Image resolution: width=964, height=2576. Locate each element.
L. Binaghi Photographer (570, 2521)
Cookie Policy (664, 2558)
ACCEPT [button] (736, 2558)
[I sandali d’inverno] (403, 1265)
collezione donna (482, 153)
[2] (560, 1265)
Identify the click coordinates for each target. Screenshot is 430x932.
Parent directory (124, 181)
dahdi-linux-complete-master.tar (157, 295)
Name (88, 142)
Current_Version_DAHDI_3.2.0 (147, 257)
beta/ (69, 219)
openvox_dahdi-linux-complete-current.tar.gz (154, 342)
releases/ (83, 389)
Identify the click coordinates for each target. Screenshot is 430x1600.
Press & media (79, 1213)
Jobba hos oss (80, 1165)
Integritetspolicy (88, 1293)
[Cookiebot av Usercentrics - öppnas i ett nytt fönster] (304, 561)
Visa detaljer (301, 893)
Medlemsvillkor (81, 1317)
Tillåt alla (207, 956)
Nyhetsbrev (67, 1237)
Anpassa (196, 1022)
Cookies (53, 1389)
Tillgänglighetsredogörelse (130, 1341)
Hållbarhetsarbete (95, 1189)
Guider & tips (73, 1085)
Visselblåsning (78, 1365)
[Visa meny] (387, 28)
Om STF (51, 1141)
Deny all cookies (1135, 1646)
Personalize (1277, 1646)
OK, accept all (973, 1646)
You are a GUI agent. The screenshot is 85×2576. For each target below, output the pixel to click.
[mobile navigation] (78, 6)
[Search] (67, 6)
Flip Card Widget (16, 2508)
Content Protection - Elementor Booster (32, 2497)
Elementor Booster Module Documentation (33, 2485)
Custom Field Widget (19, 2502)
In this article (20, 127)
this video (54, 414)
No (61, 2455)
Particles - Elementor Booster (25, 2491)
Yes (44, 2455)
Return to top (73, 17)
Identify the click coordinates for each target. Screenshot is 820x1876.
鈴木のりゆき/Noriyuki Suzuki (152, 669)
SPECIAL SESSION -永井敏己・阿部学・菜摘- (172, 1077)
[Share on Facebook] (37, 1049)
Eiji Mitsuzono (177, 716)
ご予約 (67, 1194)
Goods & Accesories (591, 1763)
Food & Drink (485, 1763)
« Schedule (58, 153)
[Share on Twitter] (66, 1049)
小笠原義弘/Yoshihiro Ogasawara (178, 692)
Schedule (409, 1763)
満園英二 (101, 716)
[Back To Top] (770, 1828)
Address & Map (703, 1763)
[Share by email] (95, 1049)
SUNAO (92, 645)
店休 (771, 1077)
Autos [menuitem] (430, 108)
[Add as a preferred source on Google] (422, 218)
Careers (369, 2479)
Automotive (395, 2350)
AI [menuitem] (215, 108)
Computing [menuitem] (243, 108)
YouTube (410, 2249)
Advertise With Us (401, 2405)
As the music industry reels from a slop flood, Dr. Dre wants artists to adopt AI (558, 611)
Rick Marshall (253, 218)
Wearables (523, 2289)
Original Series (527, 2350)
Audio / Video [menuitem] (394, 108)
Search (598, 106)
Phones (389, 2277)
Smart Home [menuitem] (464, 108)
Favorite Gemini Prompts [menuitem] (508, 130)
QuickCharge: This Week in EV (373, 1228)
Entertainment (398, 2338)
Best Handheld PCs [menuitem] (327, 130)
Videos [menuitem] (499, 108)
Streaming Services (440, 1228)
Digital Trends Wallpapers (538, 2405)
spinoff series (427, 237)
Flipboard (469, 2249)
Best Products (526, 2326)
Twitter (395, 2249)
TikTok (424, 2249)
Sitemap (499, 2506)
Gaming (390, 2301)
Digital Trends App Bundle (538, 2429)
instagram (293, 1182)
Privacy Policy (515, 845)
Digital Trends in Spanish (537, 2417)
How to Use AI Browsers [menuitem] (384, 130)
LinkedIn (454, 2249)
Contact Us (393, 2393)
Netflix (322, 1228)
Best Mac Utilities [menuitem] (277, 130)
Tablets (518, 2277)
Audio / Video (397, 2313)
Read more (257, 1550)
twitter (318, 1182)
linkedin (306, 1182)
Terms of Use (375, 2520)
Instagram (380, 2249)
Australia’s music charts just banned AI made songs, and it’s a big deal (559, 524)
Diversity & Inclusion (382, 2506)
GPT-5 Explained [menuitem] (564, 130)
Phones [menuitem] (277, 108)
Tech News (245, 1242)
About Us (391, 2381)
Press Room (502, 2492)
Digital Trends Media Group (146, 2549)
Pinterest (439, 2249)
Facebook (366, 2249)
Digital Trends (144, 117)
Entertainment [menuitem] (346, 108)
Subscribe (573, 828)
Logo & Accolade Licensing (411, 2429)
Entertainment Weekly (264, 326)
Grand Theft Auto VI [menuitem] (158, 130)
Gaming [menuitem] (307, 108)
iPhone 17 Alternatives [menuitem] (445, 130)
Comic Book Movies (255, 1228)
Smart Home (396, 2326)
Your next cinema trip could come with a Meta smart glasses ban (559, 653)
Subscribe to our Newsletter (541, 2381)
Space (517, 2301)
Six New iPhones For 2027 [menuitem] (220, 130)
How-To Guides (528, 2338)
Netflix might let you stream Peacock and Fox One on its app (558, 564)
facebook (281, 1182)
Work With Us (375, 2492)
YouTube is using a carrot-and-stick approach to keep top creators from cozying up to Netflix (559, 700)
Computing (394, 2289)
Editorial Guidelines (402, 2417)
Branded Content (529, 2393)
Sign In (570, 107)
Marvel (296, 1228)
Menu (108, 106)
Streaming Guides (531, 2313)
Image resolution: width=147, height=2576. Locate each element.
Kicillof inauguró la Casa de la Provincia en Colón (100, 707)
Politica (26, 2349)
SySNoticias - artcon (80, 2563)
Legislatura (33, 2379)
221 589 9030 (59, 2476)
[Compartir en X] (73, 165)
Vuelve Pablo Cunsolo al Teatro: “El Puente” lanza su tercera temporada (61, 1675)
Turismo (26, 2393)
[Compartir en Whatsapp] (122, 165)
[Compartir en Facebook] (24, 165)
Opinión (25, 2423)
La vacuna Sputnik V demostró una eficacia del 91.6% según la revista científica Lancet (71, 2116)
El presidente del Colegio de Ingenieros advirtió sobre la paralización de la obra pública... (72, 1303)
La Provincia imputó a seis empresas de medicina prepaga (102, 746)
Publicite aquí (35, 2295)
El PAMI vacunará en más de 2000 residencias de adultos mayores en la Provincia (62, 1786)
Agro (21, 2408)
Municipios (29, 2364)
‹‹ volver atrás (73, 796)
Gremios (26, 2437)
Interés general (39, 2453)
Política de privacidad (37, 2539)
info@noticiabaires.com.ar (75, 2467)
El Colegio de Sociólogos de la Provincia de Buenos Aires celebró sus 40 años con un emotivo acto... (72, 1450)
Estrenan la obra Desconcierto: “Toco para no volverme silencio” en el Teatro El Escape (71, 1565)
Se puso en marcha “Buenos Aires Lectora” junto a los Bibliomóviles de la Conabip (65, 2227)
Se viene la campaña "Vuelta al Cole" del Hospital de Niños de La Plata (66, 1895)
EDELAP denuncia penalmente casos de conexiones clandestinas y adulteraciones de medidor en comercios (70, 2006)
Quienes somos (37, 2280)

○ ○ ○ ○

■ TASK
Copy the lines of the data above exactly as written, beginning with the line containing "Sitemap (499, 2506)" and ending with the line containing "[Compartir en Whatsapp] (122, 165)", and leave out all other lines.

■ YOUR RESPONSE
Sitemap (499, 2506)
Gaming (390, 2301)
Digital Trends App Bundle (538, 2429)
instagram (293, 1182)
Privacy Policy (515, 845)
Digital Trends in Spanish (537, 2417)
How to Use AI Browsers [menuitem] (384, 130)
LinkedIn (454, 2249)
Contact Us (393, 2393)
Netflix (322, 1228)
Best Mac Utilities [menuitem] (277, 130)
Tablets (518, 2277)
Audio / Video (397, 2313)
Read more (257, 1550)
twitter (318, 1182)
linkedin (306, 1182)
Terms of Use (375, 2520)
Instagram (380, 2249)
Australia’s music charts just banned AI made songs, and it’s a big deal (559, 524)
Diversity & Inclusion (382, 2506)
GPT-5 Explained [menuitem] (564, 130)
Phones [menuitem] (277, 108)
Tech News (245, 1242)
About Us (391, 2381)
Press Room (502, 2492)
Digital Trends Media Group (146, 2549)
Pinterest (439, 2249)
Facebook (366, 2249)
Digital Trends (144, 117)
Entertainment [menuitem] (346, 108)
Subscribe (573, 828)
Logo & Accolade Licensing (411, 2429)
Entertainment Weekly (264, 326)
Grand Theft Auto VI [menuitem] (158, 130)
Gaming [menuitem] (307, 108)
iPhone 17 Alternatives [menuitem] (445, 130)
Comic Book Movies (255, 1228)
Smart Home (396, 2326)
Your next cinema trip could come with a Meta smart glasses ban (559, 653)
Subscribe to our Newsletter (541, 2381)
Space (517, 2301)
Six New iPhones For 2027 [menuitem] (220, 130)
How-To Guides (528, 2338)
Netflix might let you stream Peacock and Fox One on its app (558, 564)
facebook (281, 1182)
Work With Us (375, 2492)
YouTube is using a carrot-and-stick approach to keep top creators from cozying up to Netflix (559, 700)
Computing (394, 2289)
Editorial Guidelines (402, 2417)
Branded Content (529, 2393)
Sign In (570, 107)
Marvel (296, 1228)
Menu (108, 106)
Streaming Guides (531, 2313)
Image resolution: width=147, height=2576. Locate each element.
Kicillof inauguró la Casa de la Provincia en Colón (100, 707)
Politica (26, 2349)
SySNoticias - artcon (80, 2563)
Legislatura (33, 2379)
221 589 9030 (59, 2476)
[Compartir en X] (73, 165)
Vuelve Pablo Cunsolo al Teatro: “El Puente” lanza su tercera temporada (61, 1675)
Turismo (26, 2393)
[Compartir en Whatsapp] (122, 165)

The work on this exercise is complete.